> Page:
-- -- --

41L'homme serait diminué s’il avait à choisir entre le pouvoir de l'esprit et celui des sensations. Goûter seulement de l'un des deux serait méconnaître
l'un des moments mystérieux les plus divinisables par la qualité d'exotisme qu'il contient, sa puissance du Divers (E, 12).
42Vivre leur confrontation, c'est donc éprouver la beauté du Divers. Le réel permet de mieux savourer l'imaginaire et réciproquement. Cette expérience vécue lors de l'expédition en Chine corrobore la théorie de l'exotisme.
43Dans l'œuvre ségalénienne, la femme est considérée tantôt sur le plan du réel, tantôt sur celui de l'imaginaire. On rencontre plusieurs figures de femmes caractérisées par un matérialisme tranquille. Leurs préoccupations sont peu spirituelles, peu élevées, comparées à celles de leurs compagnons. Lorsqu'Orphée déclare à Eurydice : Je suis roi (O, 249), celui-ci fait implicitement référence au royaume sonore. Mais à ces mots, Eurydice, encore attachée aux biens terrestres et désirant le plaisir de la chair, est prise d'un respect pour celui qu’elle imagine bientôt couvert de splendeur et de gloire :
Oh ! Tu habiteras une maison avec des piliers peints de couleurs... Tu vêtiras des vêtements tissés et tu porteras la hache au double fer. [...] Tu régneras (O, 249).
44Les aspirations de la femme paraissent généralement plus prosaïques que celles de l'homme. Nous pouvons rappeler ici cette faim pressante d'amour charnel qui caractérise, dans un premier temps, Eurydice et Krisha. La description des prostituées de Briques et Tuiles les fixe profondément dans le réel. Le chapitre La foire aux amoureuses ou Le quartier des trois mille vierges, comme son titre le laisse déjà supposer, présente la femme uniquement dans sa matérialité. Ces prostituées, accessibles et disponibles, sont véritablement saisissables. Le concret est à son paroxysme lorsqu'elles sont définies comme trois mille spasmes en puissances (BT, 190). V. Segalen distingue, par ailleurs, l'homme et la femme en s'appuyant sur la dichotomie du réel et de l’imaginaire, selon le modèle taoïste :
L'Inventé, c'est le Blanc-mâle, le souffle aux milliers de couleurs. Le Réel sera le Noir-féminin, masse de nuit. Le Réel m'a paru toujours très femme. La femme m'a paru toujours très « Réel ». La matière est femme et toute comparaison est possible et sans restreinte, vague (E, 50-51).
45Or, dans le même ouvrage, l'auteur se met en contradiction. Il exprime une fois encore l’opposition entre réel et imaginaire à l'aide des symboles sexualisés du taoïsme. Le réel est ici à l'image du tigre :
bien membré dans sa sexualité : le Réel, toujours sûr de lui (E, 133).
46L’édition Gallimard de 1983 publie les « Variantes et Marginales » du manuscrit d'Équipée, et nous apprenons ainsi que V. Segalen a ajouté, au crayon, à la précédente phrase :
[Mais j'ai dit que le Réel était femme] (E, 145).

-- -- --

> Extraits de liste:
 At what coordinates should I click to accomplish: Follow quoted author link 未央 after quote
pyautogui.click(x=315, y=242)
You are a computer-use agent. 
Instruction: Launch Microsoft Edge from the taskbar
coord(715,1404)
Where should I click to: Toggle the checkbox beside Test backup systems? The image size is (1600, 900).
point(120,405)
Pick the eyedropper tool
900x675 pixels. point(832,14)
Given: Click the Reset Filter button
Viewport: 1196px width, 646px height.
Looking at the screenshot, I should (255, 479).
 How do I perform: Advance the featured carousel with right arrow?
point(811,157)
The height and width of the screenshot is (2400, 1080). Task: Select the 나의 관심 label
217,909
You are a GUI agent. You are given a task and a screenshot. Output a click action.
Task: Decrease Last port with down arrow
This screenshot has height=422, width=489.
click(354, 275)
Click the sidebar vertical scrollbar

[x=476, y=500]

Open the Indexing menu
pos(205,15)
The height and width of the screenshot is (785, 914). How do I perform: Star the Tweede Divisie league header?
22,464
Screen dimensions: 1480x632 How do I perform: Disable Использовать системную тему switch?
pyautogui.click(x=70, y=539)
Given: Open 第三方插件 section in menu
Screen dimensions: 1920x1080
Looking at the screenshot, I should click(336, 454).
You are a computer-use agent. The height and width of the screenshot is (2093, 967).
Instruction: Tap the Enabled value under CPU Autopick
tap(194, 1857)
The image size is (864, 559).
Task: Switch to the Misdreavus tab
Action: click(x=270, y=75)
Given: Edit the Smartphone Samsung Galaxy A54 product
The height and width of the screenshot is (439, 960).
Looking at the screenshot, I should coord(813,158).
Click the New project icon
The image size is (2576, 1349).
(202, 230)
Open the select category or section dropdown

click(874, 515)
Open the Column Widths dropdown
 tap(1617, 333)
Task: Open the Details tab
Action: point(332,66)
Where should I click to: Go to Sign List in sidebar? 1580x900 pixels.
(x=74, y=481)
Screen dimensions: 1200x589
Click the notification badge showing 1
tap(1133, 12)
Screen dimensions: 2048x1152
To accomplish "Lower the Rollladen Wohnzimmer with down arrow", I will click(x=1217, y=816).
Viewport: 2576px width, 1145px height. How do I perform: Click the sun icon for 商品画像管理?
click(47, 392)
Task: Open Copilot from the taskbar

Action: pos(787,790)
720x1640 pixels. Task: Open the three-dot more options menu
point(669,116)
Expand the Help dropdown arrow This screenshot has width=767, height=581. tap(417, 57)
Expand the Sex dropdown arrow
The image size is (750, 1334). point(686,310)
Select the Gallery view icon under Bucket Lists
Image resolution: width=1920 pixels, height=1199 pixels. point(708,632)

-- -- --

> Série de tâches:
1. Répondez à ces questions sur la page :
(a) À quel animal le réel est-il comparé dans le passage qui précède la citation (E, 133) ?
(b) Quelle maison d'édition a publié en 1983 les « Variantes et Marginales » du manuscrit d'Équipée ?
(c) Combien de vierges le titre du chapitre de Briques et Tuiles évoque-t-il ?
2. Traduisez en anglais la phrase suivante de la page : « Les aspirations de la femme paraissent généralement plus prosaïques que celles de l'homme. »

> Réponses attendues:
1.
(a) Au tigre.
(b) Gallimard.
(c) Trois mille.

2. The aspirations of woman generally seem more prosaic than those of man.